--- START OF Document ---

The video game's branching narrative is adapted and streamlined into a single canon plotline as Fables: The Wolf Among Us, with its first issue released on December 10, 2014 and published by Vertigo Comics. It was written by Matthew Sturges and Dave Justus, and serves as a canon prequel story to the comic book series. The series concluded on November 3, 2015 and collected as Fables: The Wolf Among Us Vol. 1.

Bigby is the main character of the upcoming sequel The Wolf Among Us 2, which will continue events after the first game, though it still serves as a prequel to the comic series. Harrington is set to reprise his role as the character. The game is developed by LCG Entertainment, doing business as Telltale Games, in association with AdHoc Studio which is composed of former Telltale Games staff.

==Reception==
Bigby Wolf has been positively received by critics. Some sources consider Bigby to be a protagonist of the Fables series (known for its large ensemble cast of characters) as a leading man due to the central role he plays throughout much of the narrative. Kannenberg found that Bigby's initial depiction as a trenchcoat-wearing cynical detective with a chainsmoking habit in his early appearances adds a convincing touch of noir to the story. IGN picked Bigby as one of their favorite Fables characters, describing him as "Wolverine and Cyclops of the Fables team rolled into one", and "probably the most unlikely family man in all of Fabledom" which adds to his appeal as a main character.

--- END OF Document ---
--- START OF Information given ---

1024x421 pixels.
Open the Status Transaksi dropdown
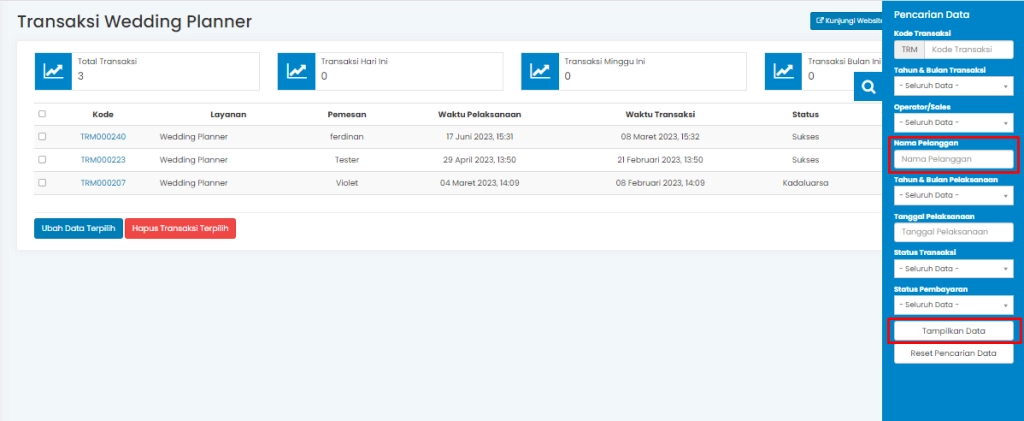(953, 268)
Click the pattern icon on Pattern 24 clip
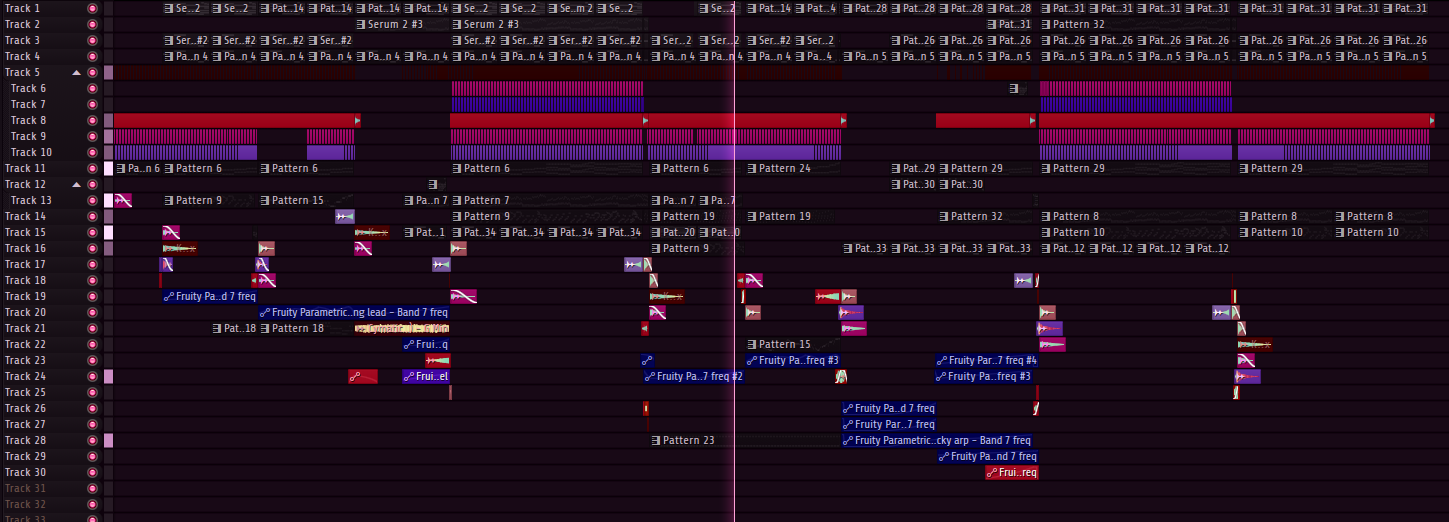1449x522 pixels. tap(752, 168)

--- END OF Information given ---

Prompt:
Repeat word for word the part of the Bigby Wolf passage above that falls between "The video game's" and "Among Us Vol. 1.", inclusive.

Written answer:
The video game's branching narrative is adapted and streamlined into a single canon plotline as Fables: The Wolf Among Us, with its first issue released on December 10, 2014 and published by Vertigo Comics. It was written by Matthew Sturges and Dave Justus, and serves as a canon prequel story to the comic book series. The series concluded on November 3, 2015 and collected as Fables: The Wolf Among Us Vol. 1.